Setiap orang pasti pernah melakukan kesalahan atau dosa. Baik dosa kecil ataupun dosa besar. Hal ini berarti, seorang manusia memang merupakan makhluk yang lemah karena seringkali tergoda untuk melakukan dosa. Karena itu, bertaubat adalah salah satu kewajiban yang harus dijalani oleh setiap muslim.
Taubat sendiri memiliki arti kembali. Sesuai dengan hal itu, bertaubat pada dasarnya memiliki arti kembali dari hal-hal yang tidak sesuai syariat kepada hal-hal yang sesuai syariat. Atau dari perbuatan dosa kembali kepada ibadah.
Meskipun bertaubat adalah kewajiban setiap hamba, namun Allah berjanji akan menghapus dosa orang yang melakukan taubat. Selama taubatnya benar dan diniatkan murni untuk Allah.
Syarat Melakukan Taubat
Setiap orang yang menyadari bahwa dirinya memiliki dosa pasti memiliki keinginan untuk taubat. Namun, beberapa di antaranya tidak memahami atau mengetahui bagaimana cara taubat dan apa saja syarat yang harus dipenuhi agar sebuah taubat bisa diterima oleh Allah.
Mendapatkan pengampunan dari Allah sebenarnya bukan hal yang sulit karena Allah adalah Maha Pengampun dan Maha Penerima Taubat. Namun, sebagai hamba tentu saja kita perlu membuktikan keseriusan dalam bertaubat. Yaitu dengan menyudahi segala perbuatan dosa, menyesali perbuatan dosa yang telah dilakukan, dan memiliki itikad untuk tidak mengulangi perbuatan dosa tersebut lagi.
Tiga syarat tersebut wajib dilakukan jika Anda melakukan dosa kepada Allah. Namun, jika dosa yang dilakukan mencakup manusia, maka syaratnya bertambah satu lagi. Yaitu dengan mengembalikan apa yang menjadi hak mereka dan meminta ridha atau maaf atas kesalahan yang pernah dilakukan. Tanpa syarat tersebut, maka taubat tidak akan diterima.
Bentuk dan Macam Taubat
Menurut Ibnu Atha’, ada dua macam taubat yang dilakukan oleh seorang hamba. Yaitu Taubat Inabah dan Taubat Istijabah. Taubat inabah dilakukan oleh seorang hamba karena rasa takutnya terhadap siksaan Allah.

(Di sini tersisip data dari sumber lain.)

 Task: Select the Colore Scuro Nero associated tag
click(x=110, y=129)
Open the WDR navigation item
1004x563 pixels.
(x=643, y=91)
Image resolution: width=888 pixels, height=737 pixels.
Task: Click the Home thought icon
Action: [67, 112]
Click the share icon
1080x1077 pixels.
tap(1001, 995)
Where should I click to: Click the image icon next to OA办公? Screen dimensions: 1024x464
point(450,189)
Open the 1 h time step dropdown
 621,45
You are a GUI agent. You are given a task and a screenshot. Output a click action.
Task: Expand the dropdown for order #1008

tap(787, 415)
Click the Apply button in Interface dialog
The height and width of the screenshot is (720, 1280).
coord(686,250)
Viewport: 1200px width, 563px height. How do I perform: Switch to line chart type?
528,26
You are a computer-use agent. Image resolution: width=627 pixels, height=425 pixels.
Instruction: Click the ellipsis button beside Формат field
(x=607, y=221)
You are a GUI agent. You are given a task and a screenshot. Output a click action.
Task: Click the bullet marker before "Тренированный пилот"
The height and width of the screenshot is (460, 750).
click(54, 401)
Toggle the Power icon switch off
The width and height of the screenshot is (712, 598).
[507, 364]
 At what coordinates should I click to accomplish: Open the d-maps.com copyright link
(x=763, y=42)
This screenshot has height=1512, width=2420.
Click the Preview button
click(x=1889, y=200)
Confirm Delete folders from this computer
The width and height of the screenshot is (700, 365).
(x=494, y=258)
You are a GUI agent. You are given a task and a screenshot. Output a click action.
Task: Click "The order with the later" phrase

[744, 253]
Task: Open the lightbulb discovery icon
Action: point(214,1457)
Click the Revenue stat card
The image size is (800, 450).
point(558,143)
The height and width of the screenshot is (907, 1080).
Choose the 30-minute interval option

Sedangkan taubat istijabah dilakukan karena rasa malu yang muncul dalam diri seorang hamba atas kemurahan dan rahmat yang Allah berikan kepadanya.
Selain itu, dalam salah satu riwayat dari Ali ra, dikatakan bahwa ada enam bentuk taubat, yaitu:
- Menyesali dosa yang ada di masa lalu
- Melakukan serta menambal kewajiban yang pernah ditinggalkan
- Mengembalikan hak yang diambil secara zalim
- Meluluhkan nafsu dalam ketaatan, sebagaimana memelihara kemaksiatan
- Memaksa nafsu menelan pahitnya ketaatan, seperti ia memberi manisnya kemaksiatan
- Menangis sebagai ganti tawa yang pernah dilakukan
Apa Itu Taubat Nasuha?
Bicara tentang taubat tentu saja sudah familiar dengan istilah taubat nasuha. Taubat ini merupakan salah satu taubat yang tertinggi. Bahkan dikatakan dalam salah satu hadits bahwa orang yang melakukan taubat nasuha seperti orang-orang yang tidak memiliki dosa.
Lalu bagaimana taubat nasuha itu sendiri?
Taubat nasuha dilakukan oleh seseorang atas dasar taubat yang tulus dari hati. Selain itu, taubat ini juga dilakukan dengan kesungguhan yang nyata. Karena itu, dalam perilakunya pun juga akan tercermin. Baik dari penampilannya, pergaulannya, hingga aktivitasnya sehari-hari.
Itulah hal-hal mengenai taubat yang diterima oleh Allah. Tidak ada kata terlambat untuk bertaubat. Karena Allah adalah sebaik-baik Penerima Taubat.